▸ DOCUMENT PASSAGE:

Charles Francis Adams

Charles Francis is an especially strong influence on Henry because the son serves as his father’s private secretary for several months in Washington, where the elder Adams is a member of the House of Representatives (1860–1861), and remains in the same position when his father becomes Minister to England (1861–1868). What impresses Henry most is his father’s strong, honest character, which carries him through crises small and large.

The reader’s first significant view of the elder Adams’ influence is during the trip to Washington with Henry in 1850. Charles Francis allows Henry to see slavery for what it is, as much as a twelve-year-old outsider can, and to reach his own conclusions. Henry is shocked and upset, wishing that he could flee to free territory along with the slaves. In the same chapter, the reader witnesses Henry’s first political disillusionment. The Free Soil Party, to which his father belongs at the time, negotiates a bargain to support a proslavery democrat for the office of governor of Massachusetts in exchange for democratic support of the Free Soil candidate for United States senator. This is Henry’s “first lesson in practical politics” and a shocking one. His one consolation is that his father will have no part of it.

▸ Stored items:
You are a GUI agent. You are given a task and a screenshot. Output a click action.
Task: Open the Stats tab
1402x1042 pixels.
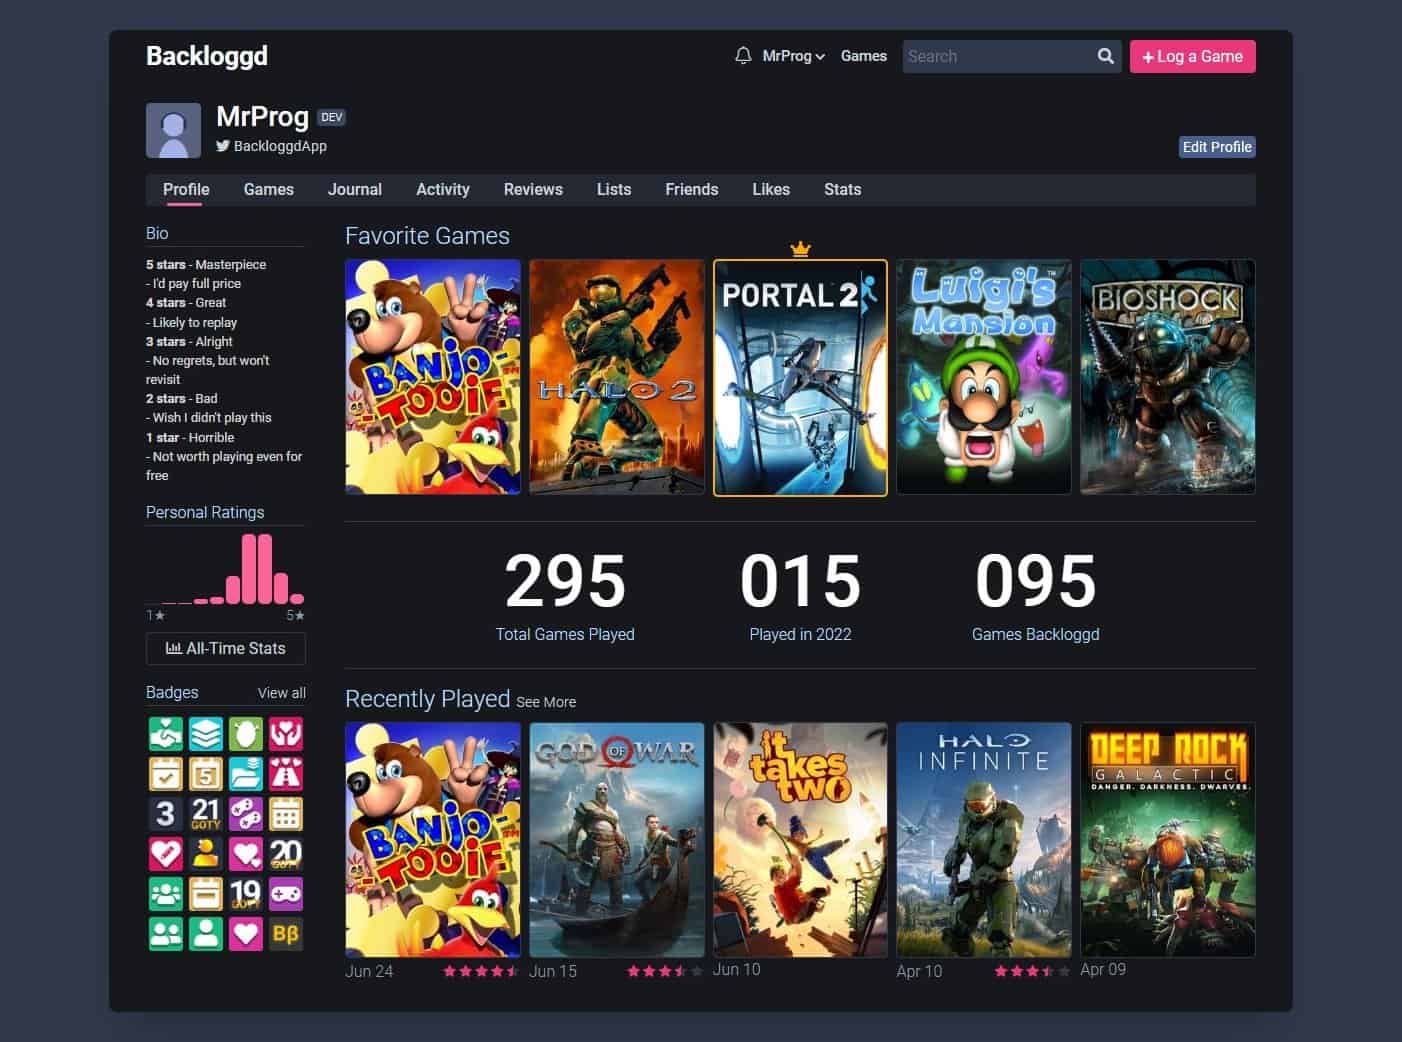point(842,189)
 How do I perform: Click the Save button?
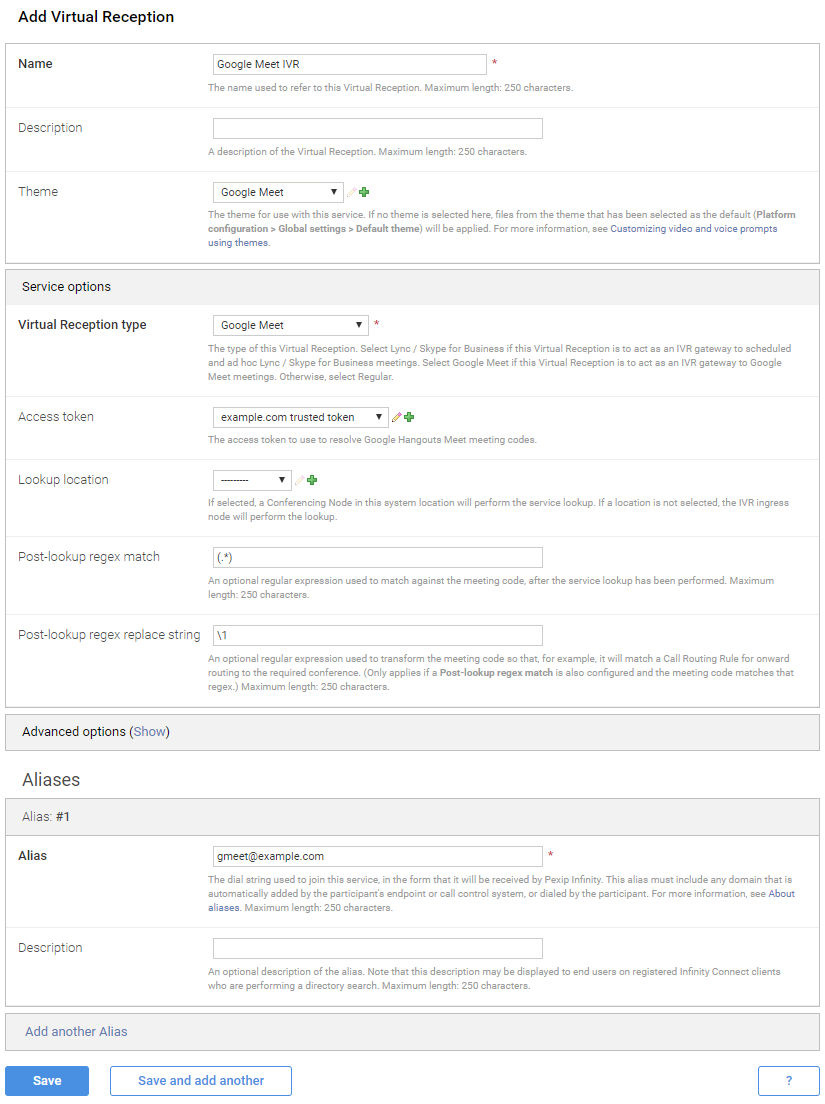coord(47,1081)
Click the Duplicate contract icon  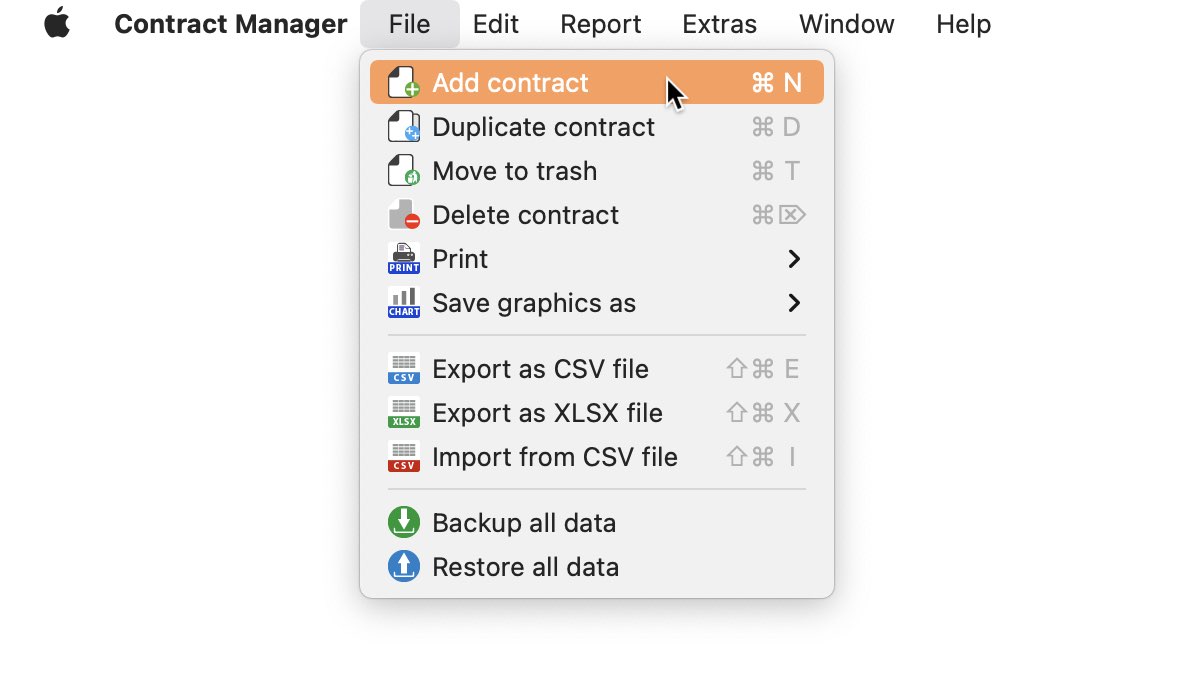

▸ THINGS TO DO:
[a] According to the passage on Charles Francis Adams, in what years did he serve as Minister to England?
[b] Carry on the passage about Charles Francis Adams from its last sentence.

▸ OUTPUTS FOR THE TASKS:
[a] 1861–1868

[b]
That sort of bold integrity serves the father well. His greatest achievement, in the eyes of history as well as his son’s, is his effective management of the politically explosive situation in England during Charles Francis’s tenure as Minister. As soon as he arrives in England, shortly after the beginning of the U. S. Civil War (1861–1865), the Minister learns that England is not supporting the Union, as he expected, but has avowed neutrality. The Minister receives this disturbing news with stoic calm. He is especially adroit at keeping England from formally recognizing the Confederacy and cuts off attempts at aid to the South. For example, when the war in the States is very much in doubt, the Confederacy contracts for two ironclad warships to be built by William Laird & Son in Liverpool. Minister Adams learns of it and sends a series of notes to British Foreign Secretary Lord Russell, protesting the situation. On September 1, 1863, Russell writes the Minister that he cannot interfere with the building of the ships in any way. However, during that summer, the Union has established an upper hand in the war, with victories at Gettysburg and Vicksburg. Adams plays his improved position with candor, responding to Russell in the strongest possible terms: “It would be superfluous in me to point out to your Lordship that this is war!” The situation is resolved. Henry is proud of his father; the men who have preceded him in this distinguished family do shape Henry’s character.